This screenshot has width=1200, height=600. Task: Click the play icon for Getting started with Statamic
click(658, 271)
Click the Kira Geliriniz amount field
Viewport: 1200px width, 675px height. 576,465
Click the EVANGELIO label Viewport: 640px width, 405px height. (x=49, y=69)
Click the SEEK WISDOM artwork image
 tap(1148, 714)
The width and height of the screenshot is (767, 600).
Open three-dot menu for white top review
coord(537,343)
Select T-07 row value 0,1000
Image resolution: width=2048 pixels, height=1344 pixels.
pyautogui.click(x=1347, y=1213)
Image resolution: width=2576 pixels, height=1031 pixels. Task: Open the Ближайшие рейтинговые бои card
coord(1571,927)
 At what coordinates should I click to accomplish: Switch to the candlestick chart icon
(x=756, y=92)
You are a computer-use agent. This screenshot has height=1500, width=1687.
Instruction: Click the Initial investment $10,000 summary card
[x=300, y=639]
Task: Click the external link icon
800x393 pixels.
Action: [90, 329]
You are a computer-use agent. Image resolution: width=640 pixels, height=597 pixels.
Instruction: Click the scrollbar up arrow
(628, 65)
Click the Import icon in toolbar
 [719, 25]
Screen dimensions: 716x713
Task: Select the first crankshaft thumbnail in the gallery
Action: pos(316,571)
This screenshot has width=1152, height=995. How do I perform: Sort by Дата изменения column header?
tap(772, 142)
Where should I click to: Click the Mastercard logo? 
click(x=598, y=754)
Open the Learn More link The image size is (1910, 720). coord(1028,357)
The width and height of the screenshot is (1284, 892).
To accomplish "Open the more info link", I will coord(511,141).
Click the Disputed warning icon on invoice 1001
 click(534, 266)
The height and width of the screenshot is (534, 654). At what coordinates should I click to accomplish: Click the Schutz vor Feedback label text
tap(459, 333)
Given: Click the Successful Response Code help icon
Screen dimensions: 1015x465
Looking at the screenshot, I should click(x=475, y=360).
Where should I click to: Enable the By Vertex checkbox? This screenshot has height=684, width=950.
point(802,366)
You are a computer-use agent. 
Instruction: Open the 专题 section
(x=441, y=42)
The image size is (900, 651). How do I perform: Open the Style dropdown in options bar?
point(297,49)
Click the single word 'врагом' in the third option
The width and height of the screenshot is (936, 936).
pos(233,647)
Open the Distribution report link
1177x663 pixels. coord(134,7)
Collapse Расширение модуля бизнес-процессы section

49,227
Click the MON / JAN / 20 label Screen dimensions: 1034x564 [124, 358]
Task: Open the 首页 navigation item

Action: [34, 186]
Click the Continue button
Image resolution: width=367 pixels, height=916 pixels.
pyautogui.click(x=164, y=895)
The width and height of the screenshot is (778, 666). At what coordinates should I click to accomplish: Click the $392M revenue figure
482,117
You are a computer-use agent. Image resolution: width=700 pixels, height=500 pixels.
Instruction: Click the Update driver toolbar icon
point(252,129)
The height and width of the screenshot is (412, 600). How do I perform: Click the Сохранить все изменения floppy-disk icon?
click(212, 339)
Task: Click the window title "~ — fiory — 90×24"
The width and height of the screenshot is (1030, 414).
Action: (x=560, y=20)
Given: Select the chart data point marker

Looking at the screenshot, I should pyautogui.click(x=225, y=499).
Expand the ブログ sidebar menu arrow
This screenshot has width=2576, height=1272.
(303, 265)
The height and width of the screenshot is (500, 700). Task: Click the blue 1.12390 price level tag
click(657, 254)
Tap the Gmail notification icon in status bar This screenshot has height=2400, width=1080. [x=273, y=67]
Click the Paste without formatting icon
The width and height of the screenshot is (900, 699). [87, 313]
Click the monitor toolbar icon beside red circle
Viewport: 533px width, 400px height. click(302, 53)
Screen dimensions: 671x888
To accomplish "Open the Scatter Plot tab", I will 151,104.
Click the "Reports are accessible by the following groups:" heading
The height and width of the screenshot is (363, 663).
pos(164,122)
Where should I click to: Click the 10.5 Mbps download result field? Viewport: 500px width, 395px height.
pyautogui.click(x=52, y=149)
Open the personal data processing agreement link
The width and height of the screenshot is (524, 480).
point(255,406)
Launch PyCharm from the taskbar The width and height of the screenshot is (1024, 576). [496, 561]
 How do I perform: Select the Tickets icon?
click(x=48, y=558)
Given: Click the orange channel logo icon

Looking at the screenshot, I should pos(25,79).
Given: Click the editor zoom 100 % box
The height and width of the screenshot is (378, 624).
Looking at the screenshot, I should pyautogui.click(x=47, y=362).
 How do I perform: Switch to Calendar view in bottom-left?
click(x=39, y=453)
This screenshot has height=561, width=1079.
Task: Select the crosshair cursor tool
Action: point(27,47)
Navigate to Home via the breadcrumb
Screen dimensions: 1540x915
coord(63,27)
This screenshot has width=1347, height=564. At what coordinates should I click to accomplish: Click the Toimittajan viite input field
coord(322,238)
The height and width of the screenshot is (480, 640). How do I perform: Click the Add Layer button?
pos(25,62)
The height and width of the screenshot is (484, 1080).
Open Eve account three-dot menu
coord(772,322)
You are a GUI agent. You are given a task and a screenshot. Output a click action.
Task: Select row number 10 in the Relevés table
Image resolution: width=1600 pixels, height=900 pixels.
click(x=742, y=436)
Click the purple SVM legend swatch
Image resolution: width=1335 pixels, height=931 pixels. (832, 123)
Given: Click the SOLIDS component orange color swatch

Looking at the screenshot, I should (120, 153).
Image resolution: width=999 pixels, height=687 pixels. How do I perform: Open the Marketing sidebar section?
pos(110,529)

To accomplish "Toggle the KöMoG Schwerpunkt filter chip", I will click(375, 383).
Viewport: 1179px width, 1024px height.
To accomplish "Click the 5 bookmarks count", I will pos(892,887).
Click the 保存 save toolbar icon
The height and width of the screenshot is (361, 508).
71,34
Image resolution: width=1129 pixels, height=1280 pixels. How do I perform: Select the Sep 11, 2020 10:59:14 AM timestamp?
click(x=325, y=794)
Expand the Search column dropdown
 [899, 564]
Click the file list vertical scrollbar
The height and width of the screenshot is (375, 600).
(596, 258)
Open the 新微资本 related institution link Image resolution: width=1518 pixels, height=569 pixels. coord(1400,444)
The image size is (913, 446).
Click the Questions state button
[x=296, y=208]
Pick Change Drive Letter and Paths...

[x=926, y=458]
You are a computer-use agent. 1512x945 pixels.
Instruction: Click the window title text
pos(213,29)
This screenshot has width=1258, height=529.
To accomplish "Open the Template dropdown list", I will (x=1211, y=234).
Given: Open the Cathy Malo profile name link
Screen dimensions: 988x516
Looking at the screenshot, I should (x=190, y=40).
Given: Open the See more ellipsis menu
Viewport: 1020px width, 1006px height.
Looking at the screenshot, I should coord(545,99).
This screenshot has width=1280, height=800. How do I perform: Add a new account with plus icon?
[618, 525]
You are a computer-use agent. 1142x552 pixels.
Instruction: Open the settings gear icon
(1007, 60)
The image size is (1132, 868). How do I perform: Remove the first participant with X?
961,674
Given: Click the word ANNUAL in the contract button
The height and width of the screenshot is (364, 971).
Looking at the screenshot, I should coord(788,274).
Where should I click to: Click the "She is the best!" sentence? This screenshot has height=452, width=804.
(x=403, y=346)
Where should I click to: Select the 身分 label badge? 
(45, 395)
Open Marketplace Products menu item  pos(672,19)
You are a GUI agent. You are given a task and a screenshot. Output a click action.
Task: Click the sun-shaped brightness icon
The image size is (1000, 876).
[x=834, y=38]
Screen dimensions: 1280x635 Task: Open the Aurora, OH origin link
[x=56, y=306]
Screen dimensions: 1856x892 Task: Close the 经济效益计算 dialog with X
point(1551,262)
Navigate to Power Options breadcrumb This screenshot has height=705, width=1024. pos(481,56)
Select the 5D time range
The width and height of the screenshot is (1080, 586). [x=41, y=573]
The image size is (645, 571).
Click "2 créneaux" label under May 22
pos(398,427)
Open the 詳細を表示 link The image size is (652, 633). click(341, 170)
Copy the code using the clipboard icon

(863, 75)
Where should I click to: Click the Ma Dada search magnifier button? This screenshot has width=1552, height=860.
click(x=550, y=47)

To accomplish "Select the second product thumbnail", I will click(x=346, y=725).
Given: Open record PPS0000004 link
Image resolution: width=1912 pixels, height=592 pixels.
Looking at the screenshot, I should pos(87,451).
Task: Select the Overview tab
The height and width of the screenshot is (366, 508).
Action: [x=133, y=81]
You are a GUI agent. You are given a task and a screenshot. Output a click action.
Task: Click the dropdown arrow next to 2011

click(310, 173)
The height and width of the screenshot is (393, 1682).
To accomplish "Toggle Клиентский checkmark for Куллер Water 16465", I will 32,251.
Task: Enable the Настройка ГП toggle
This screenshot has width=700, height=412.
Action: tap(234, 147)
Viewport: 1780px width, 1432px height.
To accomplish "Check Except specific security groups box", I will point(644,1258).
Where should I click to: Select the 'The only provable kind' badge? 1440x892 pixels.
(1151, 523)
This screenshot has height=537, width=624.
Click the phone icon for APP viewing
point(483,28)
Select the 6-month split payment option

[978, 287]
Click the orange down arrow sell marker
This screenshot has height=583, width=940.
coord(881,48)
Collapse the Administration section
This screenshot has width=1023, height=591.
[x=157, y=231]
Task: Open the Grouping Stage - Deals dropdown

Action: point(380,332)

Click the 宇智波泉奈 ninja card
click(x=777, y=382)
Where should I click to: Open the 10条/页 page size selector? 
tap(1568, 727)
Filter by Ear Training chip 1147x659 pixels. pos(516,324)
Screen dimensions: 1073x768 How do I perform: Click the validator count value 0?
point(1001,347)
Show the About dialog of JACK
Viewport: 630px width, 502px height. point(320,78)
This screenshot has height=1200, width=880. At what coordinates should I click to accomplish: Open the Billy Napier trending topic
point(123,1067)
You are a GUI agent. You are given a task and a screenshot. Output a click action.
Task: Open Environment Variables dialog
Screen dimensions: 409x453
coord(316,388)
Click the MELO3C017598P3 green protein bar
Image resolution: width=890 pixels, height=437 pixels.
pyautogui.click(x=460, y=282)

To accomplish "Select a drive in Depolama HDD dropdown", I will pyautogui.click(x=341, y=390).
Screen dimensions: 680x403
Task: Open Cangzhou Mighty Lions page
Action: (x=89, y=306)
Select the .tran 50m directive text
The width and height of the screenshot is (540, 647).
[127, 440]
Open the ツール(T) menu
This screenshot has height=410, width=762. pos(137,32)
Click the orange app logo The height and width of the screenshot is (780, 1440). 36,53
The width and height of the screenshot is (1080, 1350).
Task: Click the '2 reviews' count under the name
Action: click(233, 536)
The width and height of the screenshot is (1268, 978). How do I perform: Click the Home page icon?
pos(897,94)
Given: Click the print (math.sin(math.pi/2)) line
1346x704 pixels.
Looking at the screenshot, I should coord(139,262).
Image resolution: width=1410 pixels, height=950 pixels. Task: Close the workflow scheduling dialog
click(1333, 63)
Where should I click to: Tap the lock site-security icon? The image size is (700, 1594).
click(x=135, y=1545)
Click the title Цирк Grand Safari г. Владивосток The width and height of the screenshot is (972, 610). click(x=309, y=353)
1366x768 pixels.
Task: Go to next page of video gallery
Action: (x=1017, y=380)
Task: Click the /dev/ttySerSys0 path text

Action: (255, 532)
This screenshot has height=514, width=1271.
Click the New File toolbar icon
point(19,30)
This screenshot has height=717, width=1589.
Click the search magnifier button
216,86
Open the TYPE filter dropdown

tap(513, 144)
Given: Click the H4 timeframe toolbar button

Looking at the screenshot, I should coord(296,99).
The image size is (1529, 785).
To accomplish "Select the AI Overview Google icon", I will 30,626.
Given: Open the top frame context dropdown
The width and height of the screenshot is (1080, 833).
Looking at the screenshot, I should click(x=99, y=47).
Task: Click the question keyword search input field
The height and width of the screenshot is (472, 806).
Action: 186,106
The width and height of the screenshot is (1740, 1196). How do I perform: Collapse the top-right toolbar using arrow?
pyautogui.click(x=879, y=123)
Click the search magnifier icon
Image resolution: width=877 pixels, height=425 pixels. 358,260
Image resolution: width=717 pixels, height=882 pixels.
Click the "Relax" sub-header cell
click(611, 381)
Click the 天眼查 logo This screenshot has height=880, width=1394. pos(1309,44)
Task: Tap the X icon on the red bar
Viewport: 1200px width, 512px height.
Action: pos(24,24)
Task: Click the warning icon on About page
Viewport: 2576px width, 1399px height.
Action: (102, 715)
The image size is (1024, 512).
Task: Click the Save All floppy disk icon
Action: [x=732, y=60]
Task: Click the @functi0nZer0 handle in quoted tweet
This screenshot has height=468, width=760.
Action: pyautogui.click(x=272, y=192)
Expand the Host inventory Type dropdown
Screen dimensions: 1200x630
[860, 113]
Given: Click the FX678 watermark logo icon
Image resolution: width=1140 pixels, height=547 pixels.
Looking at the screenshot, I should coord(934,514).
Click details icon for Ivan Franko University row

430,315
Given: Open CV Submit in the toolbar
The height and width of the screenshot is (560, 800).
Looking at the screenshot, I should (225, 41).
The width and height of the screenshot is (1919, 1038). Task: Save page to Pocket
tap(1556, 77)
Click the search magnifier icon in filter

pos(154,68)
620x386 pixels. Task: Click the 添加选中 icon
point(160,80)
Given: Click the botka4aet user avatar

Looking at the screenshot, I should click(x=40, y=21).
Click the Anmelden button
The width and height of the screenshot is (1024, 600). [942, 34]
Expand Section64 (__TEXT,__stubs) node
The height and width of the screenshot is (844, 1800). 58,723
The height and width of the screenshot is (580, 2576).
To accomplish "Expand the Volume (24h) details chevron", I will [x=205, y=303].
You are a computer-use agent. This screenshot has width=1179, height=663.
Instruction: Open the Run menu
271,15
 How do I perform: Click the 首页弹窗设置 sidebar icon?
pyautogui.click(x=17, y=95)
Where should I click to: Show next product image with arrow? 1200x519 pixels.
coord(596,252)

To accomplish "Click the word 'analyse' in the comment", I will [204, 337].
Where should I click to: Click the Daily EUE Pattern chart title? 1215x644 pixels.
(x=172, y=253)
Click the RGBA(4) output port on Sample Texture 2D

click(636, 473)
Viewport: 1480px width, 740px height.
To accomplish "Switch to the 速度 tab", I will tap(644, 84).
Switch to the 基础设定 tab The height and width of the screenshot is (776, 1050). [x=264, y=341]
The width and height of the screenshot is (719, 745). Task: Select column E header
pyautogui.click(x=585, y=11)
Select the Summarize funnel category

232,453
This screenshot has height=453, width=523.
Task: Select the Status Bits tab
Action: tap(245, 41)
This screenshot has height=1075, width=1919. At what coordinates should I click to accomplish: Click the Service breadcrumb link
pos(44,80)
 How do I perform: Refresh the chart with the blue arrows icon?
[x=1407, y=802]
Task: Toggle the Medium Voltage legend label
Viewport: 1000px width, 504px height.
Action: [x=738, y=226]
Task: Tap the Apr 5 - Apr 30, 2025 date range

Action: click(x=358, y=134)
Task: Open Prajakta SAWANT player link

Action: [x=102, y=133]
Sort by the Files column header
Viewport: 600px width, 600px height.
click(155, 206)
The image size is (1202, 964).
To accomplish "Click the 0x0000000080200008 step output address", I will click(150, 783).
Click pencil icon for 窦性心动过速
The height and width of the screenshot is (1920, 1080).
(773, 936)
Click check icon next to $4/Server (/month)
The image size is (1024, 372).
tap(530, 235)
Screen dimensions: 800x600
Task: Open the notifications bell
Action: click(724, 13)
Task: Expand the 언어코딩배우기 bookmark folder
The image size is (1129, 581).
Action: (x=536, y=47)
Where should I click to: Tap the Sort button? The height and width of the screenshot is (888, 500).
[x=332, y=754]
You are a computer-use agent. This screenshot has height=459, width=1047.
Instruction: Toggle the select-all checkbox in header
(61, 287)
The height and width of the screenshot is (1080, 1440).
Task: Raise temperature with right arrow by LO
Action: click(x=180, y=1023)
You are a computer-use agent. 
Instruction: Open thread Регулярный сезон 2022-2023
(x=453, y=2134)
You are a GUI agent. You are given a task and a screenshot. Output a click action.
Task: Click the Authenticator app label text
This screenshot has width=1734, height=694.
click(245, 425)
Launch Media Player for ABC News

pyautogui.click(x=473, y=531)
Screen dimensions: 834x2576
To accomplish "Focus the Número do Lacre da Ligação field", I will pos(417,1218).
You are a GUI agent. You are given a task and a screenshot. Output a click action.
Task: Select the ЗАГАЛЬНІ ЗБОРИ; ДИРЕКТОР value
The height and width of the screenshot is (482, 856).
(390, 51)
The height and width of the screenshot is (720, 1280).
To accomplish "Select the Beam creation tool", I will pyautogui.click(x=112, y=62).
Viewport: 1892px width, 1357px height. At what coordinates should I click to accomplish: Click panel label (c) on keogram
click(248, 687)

━━━━

** Description of the task **
Which lines of the listing include the string "Overview"? Pull them out.

** Reply to the task **
Task: Select the Overview tab
To accomplish "Select the AI Overview Google icon", I will 30,626.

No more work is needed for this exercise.